··· Documento

Excelentíssimo Senhor Doutor Juiz Federal da Vara Cível da Circunscrição Judiciária de Porto Alegre – Seção Judiciária do Estado do Rio Grande do Sul.





Autor: Arnaldo Campos da Cunha
Ré: União Federal




     Arnaldo Campos da Cunha, brasileiro, desquitado, aposentado, RG xxxxxxxxxx, CPF xxxxxxxxx, residente e domiciliado na xxxxxxxxxxx, CEP 90220-004 (doc. 1 e 2), por seus bastantes procuradores (doc. 3), infra-assinados, os quais recebem intimações e notificações na Rua dos Andradas, 1560, sala 1906, CEP 90020-010, fone (51) 4100-0040, vem propor a presente


Ação Ordinária de Reparação de Danos Materiais e Morais


     Em face da União Federal, pessoa jurídica de direito público interno, por seu representante legal, a ser citado na Rua Mostardeiro, 483, 2º andar, Bairro Rio Branco, CEP nº 90430-001, Porto Alegre/RS, pelos motivos e fundamentos que a seguir expõe:
I – DOS FATOS

     Corria o ano de 1961 e o livreiro Arnaldo Campos estava com um negócio próprio, uma livraria chamada Vitória no coração da bucólica Porto Alegre de então, na Rua dos Andradas, 1117. A livraria era um corredor que ele alugara havia pouco tempo. Depois da saga de sair do Rio de Janeiro, vir para Santo Ângelo lá pelos anos 50 e depois aportar em Porto Alegre, ele estava com um mundo pela frente, um mundo de livros, para ser mais exato. Fizera esse percurso por necessidades pessoais, pois precisava retirar sua família da área de influência do pai de bom coração, mas alcoólatra, o que acabou sendo feito, depois de muitas vicissitudes. Para se estabelecer como livreiro numa capital em que era um estranho, não fora fácil conseguir crédito, leia-se “livros”, mas um homem com um ideal e com muitas necessidades consegue muito mais do que o senso comum possa imaginar e mensurar.

······

* Tarefas obrigatórias
[1] Liste todos os números de CEP que aparecem na petição.
[2] Copie fielmente as linhas dos registros, começando pela linha que contém "Where should I click to: Select" e seguindo até a linha que contém "will tap(139, 121).", incluindo as duas.
A petição e os registros têm origens diferentes.

··· Registros brutos

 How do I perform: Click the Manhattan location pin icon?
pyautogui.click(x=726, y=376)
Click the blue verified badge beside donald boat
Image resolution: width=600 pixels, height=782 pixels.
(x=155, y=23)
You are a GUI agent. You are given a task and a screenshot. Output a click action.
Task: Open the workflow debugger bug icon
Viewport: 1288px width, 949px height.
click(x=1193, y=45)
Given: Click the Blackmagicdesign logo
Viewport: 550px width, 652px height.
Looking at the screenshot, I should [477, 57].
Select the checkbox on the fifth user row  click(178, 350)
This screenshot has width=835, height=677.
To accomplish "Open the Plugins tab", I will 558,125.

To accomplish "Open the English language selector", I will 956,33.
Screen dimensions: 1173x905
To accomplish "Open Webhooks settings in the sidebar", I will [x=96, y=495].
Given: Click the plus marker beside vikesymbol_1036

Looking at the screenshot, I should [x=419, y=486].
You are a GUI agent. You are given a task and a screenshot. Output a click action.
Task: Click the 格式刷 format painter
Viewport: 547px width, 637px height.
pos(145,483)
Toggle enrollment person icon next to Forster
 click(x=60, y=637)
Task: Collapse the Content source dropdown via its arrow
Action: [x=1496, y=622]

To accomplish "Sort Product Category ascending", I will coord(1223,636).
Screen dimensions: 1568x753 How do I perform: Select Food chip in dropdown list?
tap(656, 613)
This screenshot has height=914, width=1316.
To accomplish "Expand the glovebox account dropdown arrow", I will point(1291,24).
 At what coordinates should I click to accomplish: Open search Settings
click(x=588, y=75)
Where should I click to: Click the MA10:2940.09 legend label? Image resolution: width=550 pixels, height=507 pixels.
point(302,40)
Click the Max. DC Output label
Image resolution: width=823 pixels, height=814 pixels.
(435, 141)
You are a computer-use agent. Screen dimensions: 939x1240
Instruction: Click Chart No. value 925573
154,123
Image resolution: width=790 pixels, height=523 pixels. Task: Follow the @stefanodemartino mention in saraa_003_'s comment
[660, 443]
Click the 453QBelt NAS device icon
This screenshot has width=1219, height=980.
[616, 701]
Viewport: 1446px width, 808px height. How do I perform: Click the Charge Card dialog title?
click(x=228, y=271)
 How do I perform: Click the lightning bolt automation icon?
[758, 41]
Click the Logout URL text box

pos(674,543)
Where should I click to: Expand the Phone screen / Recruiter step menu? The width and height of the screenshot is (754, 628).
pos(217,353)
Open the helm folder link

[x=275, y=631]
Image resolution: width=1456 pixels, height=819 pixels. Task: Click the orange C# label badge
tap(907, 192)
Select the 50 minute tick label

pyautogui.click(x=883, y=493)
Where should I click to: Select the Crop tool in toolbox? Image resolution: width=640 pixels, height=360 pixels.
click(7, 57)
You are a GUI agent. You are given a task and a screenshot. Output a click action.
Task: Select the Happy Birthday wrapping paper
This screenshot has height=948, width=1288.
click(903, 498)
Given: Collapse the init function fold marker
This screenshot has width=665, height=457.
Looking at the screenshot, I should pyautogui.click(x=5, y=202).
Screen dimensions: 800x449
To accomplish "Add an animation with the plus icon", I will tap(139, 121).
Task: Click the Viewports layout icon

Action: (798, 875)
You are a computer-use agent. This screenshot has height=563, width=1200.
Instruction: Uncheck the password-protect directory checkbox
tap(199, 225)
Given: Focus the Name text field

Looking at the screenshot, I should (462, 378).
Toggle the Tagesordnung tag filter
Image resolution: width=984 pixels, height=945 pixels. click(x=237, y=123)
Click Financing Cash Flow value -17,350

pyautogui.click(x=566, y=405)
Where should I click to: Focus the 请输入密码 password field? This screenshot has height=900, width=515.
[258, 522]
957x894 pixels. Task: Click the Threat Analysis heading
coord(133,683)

······

* Soluções das tarefas
[1] 90220-004, 90020-010 e 90430-001.

[2]
Where should I click to: Select the Crop tool in toolbox? Image resolution: width=640 pixels, height=360 pixels.
click(7, 57)
You are a GUI agent. You are given a task and a screenshot. Output a click action.
Task: Select the Happy Birthday wrapping paper
This screenshot has height=948, width=1288.
click(903, 498)
Given: Collapse the init function fold marker
This screenshot has width=665, height=457.
Looking at the screenshot, I should pyautogui.click(x=5, y=202).
Screen dimensions: 800x449
To accomplish "Add an animation with the plus icon", I will tap(139, 121).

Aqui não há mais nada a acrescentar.